Expertos médicos y en buceo entrevistados por medios de comunicación internacionales explicaron que la toxicidad del oxígeno puede producirse durante inmersiones profundas con mezclas de gases enriquecidos, lo que puede provocar confusión, convulsiones o inconsciencia bajo el agua. En entornos de cuevas confinadas, incluso una emergencia menor puede agravarse rápidamente si se pierde la visibilidad o la comunicación.
Se espera que los investigadores revisen los ordenadores de buceo, los sistemas de gas respirable y otros equipos técnicos como parte de la investigación en curso.
La comunidad mundial del buceo reacciona
El incidente ha suscitado un amplio debate en todo el sector internacional del buceo, especialmente entre los profesionales del buceo técnico y en cuevas.
Muchos buceadores han puesto de relieve los riesgos extremos asociados al buceo en aguas profundas, donde el acceso directo a la superficie es imposible y las emergencias requieren procedimientos y formación muy especializados.

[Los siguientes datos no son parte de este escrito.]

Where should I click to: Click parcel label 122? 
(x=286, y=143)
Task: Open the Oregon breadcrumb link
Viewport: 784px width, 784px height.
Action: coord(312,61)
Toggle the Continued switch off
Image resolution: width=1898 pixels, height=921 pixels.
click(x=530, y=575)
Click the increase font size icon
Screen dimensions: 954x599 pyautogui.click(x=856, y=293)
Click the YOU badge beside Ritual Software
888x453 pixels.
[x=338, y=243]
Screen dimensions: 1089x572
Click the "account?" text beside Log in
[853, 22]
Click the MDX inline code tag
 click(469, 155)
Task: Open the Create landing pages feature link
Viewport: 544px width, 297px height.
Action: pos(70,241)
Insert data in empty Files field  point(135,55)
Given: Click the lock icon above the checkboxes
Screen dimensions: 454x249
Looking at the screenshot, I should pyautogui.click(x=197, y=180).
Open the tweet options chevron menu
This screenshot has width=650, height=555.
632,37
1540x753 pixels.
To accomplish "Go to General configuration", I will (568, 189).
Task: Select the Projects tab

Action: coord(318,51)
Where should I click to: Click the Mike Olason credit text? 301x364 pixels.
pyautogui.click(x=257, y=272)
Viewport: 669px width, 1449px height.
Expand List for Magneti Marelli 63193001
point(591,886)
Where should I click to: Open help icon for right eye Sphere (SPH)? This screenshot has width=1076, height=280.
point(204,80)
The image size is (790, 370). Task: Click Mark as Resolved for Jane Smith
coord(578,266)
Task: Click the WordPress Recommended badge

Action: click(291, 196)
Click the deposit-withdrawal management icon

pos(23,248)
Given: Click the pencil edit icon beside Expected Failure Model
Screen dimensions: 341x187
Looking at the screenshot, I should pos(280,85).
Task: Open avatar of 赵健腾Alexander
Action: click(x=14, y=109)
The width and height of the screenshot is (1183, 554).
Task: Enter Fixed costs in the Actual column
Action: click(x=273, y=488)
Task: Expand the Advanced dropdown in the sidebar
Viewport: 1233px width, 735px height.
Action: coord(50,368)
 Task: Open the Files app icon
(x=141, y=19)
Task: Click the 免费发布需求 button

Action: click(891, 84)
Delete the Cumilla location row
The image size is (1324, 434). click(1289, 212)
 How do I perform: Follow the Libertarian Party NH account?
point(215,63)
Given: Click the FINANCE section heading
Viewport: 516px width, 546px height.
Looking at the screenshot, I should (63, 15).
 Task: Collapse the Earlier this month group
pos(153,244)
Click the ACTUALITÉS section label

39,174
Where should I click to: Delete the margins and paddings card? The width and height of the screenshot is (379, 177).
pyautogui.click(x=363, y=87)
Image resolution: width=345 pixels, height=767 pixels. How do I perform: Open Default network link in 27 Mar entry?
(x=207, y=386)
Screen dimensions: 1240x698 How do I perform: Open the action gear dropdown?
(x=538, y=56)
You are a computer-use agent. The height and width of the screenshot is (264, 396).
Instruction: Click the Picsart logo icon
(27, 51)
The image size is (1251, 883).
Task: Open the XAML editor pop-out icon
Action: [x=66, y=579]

Para los buceadores técnicos e instructores del Mar Rojo, la tragedia de las Maldivas sirve como otro aleccionador recordatorio de la importancia de la planificación de los gases, los protocolos de cuevas y la conciencia medioambiental durante las inmersiones avanzadas.
Las autoridades de las Maldivas aún no han anunciado cuándo concluirá la operación final de recuperación ni cuándo se harán públicas las conclusiones oficiales de la investigación.